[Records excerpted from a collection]
==================================================
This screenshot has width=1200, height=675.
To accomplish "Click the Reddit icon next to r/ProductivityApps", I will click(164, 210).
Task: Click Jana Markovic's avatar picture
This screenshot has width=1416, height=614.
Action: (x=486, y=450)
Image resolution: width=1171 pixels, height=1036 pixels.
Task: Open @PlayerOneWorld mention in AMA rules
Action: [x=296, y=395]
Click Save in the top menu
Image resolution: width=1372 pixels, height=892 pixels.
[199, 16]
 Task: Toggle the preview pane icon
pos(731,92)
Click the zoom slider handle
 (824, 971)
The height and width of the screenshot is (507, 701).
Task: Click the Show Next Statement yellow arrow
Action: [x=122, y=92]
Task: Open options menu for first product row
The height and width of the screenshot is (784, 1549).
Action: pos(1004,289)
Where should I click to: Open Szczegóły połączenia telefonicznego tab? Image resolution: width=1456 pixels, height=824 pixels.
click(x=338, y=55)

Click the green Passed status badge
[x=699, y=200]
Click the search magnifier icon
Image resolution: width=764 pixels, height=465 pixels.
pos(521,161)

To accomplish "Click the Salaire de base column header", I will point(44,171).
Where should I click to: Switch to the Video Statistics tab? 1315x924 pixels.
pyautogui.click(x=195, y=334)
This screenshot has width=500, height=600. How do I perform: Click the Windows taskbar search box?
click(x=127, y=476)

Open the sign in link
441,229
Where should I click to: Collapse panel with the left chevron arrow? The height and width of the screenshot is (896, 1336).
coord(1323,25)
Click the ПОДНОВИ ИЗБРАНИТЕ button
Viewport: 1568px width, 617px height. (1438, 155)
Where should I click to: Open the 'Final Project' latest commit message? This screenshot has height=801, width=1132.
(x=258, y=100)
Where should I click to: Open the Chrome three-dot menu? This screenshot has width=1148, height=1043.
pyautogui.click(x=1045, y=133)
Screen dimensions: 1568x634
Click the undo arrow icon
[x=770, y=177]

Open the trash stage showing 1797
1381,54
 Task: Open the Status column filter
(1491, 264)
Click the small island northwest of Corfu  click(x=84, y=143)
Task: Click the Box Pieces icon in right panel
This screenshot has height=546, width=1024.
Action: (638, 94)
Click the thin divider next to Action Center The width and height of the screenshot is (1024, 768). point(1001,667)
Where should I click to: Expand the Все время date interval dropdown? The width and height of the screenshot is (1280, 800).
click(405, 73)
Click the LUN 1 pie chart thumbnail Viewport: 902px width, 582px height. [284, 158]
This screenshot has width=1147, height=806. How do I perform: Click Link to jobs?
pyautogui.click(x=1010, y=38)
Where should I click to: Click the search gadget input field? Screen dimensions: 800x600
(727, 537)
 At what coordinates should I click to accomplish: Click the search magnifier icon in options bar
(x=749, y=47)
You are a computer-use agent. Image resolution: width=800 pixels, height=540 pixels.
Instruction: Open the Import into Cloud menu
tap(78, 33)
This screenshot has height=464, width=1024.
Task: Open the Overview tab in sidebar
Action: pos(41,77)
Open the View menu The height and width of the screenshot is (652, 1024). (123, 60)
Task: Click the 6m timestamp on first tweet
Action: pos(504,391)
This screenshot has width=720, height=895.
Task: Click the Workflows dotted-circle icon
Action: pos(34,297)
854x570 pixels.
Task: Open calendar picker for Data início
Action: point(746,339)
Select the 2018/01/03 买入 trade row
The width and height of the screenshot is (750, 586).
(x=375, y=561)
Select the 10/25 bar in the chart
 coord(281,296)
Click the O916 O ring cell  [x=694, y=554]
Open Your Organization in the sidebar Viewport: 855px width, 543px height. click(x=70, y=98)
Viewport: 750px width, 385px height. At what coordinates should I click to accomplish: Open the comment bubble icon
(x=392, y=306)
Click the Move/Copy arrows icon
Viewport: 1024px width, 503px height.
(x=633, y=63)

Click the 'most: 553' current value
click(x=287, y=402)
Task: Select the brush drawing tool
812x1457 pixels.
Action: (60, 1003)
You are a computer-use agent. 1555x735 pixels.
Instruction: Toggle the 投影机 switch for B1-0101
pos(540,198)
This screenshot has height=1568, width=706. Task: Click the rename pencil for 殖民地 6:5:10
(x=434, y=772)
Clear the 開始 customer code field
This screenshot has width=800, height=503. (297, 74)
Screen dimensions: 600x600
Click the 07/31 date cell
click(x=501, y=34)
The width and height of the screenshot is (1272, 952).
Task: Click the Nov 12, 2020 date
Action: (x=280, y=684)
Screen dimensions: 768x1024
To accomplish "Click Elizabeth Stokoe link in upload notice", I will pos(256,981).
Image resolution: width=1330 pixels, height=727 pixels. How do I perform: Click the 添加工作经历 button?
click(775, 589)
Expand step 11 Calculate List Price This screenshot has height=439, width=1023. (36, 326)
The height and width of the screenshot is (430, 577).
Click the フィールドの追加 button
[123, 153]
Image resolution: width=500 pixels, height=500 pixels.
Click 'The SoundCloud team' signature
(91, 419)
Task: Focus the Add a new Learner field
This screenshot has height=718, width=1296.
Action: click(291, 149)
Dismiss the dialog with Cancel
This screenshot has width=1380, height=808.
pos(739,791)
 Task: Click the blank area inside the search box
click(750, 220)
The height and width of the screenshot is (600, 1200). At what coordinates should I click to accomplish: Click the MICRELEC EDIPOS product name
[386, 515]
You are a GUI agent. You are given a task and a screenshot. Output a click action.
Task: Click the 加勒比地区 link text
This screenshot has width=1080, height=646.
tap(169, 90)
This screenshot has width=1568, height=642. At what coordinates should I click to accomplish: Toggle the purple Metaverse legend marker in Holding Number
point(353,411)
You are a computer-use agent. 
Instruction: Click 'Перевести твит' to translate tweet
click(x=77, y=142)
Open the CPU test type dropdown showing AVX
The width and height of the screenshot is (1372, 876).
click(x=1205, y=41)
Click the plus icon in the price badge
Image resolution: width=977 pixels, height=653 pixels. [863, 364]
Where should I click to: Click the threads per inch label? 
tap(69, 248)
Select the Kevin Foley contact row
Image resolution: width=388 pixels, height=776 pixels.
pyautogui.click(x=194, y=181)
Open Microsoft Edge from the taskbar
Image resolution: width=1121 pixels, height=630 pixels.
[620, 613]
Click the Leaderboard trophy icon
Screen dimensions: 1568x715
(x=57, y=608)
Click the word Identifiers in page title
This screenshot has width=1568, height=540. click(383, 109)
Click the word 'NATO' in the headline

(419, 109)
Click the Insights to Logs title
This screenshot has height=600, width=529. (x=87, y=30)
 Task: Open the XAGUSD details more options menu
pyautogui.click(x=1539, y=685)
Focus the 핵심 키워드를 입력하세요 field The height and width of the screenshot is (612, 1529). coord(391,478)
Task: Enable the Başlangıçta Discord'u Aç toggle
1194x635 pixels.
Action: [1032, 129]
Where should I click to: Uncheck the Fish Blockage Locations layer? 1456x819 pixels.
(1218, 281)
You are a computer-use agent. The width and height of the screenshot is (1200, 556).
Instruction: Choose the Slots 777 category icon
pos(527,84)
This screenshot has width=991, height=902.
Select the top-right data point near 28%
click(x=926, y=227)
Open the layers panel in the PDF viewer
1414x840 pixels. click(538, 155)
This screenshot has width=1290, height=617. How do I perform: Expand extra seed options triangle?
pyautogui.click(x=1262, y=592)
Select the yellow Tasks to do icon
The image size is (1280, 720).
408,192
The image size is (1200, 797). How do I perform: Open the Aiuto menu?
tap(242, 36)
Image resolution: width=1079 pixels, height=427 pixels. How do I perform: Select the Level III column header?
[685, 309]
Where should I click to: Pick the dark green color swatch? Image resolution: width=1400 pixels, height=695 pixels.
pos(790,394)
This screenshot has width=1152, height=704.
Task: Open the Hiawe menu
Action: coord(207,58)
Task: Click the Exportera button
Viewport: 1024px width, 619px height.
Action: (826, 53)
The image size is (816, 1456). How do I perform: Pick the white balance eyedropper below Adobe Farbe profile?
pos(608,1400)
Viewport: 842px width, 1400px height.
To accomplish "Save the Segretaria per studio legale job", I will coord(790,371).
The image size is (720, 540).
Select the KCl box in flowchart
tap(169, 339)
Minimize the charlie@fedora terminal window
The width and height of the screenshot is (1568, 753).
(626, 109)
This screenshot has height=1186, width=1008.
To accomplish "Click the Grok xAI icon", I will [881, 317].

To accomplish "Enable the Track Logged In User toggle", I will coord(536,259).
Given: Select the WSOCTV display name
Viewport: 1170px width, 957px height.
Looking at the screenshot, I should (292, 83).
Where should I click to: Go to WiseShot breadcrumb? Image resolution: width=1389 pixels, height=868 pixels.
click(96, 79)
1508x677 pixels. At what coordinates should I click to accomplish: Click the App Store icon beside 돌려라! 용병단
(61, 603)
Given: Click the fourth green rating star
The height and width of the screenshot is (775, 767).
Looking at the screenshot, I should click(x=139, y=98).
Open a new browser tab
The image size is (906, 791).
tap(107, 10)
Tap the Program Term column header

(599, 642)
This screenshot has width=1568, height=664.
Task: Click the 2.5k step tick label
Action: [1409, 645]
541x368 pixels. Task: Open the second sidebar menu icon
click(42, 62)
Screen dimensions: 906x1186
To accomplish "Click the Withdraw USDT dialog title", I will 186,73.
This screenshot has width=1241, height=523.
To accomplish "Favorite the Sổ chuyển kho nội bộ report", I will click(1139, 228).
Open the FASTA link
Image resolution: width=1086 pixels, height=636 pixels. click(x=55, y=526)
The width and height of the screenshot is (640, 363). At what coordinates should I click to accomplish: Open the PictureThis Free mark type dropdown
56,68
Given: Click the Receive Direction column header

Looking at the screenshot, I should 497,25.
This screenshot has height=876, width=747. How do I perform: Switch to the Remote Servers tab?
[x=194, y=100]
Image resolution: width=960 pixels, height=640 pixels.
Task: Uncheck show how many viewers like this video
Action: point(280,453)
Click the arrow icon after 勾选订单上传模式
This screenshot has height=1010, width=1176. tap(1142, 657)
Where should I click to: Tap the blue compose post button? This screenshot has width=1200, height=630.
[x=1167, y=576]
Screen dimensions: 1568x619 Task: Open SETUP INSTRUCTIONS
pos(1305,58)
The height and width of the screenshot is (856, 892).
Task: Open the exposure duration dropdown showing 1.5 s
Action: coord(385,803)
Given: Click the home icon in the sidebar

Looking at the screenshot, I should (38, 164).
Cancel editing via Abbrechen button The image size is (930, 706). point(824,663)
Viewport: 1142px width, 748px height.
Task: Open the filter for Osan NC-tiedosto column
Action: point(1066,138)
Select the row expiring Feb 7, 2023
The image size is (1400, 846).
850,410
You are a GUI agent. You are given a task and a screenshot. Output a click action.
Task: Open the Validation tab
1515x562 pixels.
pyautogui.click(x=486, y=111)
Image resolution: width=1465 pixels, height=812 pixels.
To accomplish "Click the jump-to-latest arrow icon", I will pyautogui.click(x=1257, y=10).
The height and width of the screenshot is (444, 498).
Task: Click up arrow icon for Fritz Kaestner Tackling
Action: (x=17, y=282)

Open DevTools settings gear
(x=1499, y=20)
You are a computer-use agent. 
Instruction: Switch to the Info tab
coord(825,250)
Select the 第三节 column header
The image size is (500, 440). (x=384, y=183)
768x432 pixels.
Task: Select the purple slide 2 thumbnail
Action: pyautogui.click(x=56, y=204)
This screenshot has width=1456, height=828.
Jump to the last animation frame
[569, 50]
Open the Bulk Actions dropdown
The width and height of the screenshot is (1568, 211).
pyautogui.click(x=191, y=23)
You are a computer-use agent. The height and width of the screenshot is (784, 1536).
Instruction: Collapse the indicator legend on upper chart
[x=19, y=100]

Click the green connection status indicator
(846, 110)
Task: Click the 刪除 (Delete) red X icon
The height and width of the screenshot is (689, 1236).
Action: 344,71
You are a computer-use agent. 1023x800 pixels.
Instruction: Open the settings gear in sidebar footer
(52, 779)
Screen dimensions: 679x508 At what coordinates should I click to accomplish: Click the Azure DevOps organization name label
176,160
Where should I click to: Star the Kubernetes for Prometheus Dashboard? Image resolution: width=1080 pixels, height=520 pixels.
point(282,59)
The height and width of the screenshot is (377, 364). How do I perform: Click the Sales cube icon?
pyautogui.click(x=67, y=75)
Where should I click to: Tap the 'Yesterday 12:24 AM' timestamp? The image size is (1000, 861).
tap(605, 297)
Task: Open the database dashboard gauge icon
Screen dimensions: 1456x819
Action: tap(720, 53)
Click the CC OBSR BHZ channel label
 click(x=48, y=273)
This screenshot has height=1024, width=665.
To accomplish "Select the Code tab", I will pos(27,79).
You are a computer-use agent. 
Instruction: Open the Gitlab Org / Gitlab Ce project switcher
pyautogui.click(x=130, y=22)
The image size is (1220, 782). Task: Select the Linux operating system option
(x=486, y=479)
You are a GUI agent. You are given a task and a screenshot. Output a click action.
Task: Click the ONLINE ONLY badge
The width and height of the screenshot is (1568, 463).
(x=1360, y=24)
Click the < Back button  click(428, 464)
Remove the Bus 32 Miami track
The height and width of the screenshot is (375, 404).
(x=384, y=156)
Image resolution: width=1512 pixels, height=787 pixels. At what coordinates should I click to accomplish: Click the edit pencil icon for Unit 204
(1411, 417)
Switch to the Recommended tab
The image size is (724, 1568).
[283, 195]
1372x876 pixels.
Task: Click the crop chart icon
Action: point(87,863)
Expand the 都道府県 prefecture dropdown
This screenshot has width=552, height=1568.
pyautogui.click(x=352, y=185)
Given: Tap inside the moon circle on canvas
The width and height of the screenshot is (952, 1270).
==================================================
**Goal of the exercise:** For every line above that holds the word "Focus", report the whole line.

**Problem solution:**
Task: Focus the Add a new Learner field
Focus the 핵심 키워드를 입력하세요 field The height and width of the screenshot is (612, 1529). coord(391,478)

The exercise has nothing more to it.